EXCERPT –
---+---
“The Devil Looks After His Own” by Anthony Field
THIS week we have
a story from the short-lived Sky Devils magazine by Anthony Field. Anthony Field was a pseudonym used by Anatole Feldman who specialized in gangland fiction—appearing primarily in Harold Hersey’s gang pulps, Gangster Stories, Racketeer Stories, and Gangland Stories. His best-known creation is Chicago gangster Big Nose Serrano. But he also wrote a number of aviation stories including four stories for Sky Devils featuring Quinn’s Black Sheep Squadron!
Quinn’s Black Sheep is another of those squadrons populated with other squadron’s troublemakers like Rossoff’s Hell-Cats or Keyhoe’s Jailbird Flight or any number of other examples. It seemed every author had a series with a black sheep squadron. But it’s odd to find a WWI series starting in 1938. By then, many of the air war stories were getting away from being set during The Great War as a possible second Great War loomed on the horizon. Additionally, many of the anthology air war titles no longer carried series characters—Dare-Devil Aces final series characters were Hogan’s Red Falcon and Smoke Wade, both of whom moved to G-8 and his Battle Aces in 1938.
Field wrote four stories with Quinn’s Black Sheep. “The Devil Looks After His Own” is the first of those four stories, appearing in the premiere issue of Sky Devils, March 1938.
---+---
DATA –
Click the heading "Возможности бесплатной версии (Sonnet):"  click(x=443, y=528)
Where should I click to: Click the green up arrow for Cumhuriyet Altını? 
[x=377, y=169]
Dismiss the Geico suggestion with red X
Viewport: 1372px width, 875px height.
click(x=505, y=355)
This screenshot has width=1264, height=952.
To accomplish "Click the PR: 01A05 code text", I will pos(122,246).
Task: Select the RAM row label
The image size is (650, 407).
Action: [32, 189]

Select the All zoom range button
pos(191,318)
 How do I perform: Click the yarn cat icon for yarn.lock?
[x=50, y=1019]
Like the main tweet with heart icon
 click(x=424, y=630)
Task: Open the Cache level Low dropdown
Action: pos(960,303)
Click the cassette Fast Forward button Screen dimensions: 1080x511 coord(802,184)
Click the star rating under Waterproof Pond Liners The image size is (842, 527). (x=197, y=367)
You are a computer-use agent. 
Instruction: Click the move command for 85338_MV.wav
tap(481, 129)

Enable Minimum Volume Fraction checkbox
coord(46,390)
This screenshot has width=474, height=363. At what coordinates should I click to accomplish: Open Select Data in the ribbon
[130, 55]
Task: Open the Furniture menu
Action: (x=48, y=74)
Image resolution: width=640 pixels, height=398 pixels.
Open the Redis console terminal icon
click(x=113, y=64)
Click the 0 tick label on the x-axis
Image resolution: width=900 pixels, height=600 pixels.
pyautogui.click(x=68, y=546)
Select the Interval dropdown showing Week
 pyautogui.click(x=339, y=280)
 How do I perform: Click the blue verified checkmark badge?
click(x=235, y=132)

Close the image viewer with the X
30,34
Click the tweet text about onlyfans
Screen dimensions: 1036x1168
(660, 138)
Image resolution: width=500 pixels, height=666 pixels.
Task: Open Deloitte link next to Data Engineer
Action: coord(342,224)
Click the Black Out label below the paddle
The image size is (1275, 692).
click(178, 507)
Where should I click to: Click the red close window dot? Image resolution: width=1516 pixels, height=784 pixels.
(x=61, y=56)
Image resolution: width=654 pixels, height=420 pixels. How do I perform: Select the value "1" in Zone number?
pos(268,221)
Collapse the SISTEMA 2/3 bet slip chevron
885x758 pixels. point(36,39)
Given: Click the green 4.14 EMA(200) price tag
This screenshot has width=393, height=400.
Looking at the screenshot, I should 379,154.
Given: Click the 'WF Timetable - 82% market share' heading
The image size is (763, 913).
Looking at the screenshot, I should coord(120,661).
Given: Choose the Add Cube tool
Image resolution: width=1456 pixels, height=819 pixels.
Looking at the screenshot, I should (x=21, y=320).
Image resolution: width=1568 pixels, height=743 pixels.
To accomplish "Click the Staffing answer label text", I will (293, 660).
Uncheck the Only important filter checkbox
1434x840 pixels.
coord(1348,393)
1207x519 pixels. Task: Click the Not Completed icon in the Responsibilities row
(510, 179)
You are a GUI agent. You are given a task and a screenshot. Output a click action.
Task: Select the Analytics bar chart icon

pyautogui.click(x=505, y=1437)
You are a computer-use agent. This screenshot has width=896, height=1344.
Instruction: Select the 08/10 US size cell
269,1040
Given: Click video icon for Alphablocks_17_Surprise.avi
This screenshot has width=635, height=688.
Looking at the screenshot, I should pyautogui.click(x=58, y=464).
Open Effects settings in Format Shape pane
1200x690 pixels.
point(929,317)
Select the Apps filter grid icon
---+---
CHALLENGES –
A - Say whether each statement agrees with the text about the Sky Devils story, answering yes or no and quoting the words of the text that decide it: (i) Anthony Field was a pseudonym used by Anatole Feldman. (ii) Field wrote six stories featuring Quinn's Black Sheep. (iii) "The Devil Looks After His Own" appeared in the first issue of Sky Devils.
B - Count the lines of the listing that contain the string "accomplish". Give only the number.
The listing is unrelated to the text about the Sky Devils story.

SOLUTIONS PER TASK –
A -
(i) Yes: "Anthony Field was a pseudonym used by Anatole Feldman"
(ii) No: "Field wrote four stories with Quinn’s Black Sheep."
(iii) Yes: "appearing in the premiere issue of Sky Devils, March 1938."

B - 3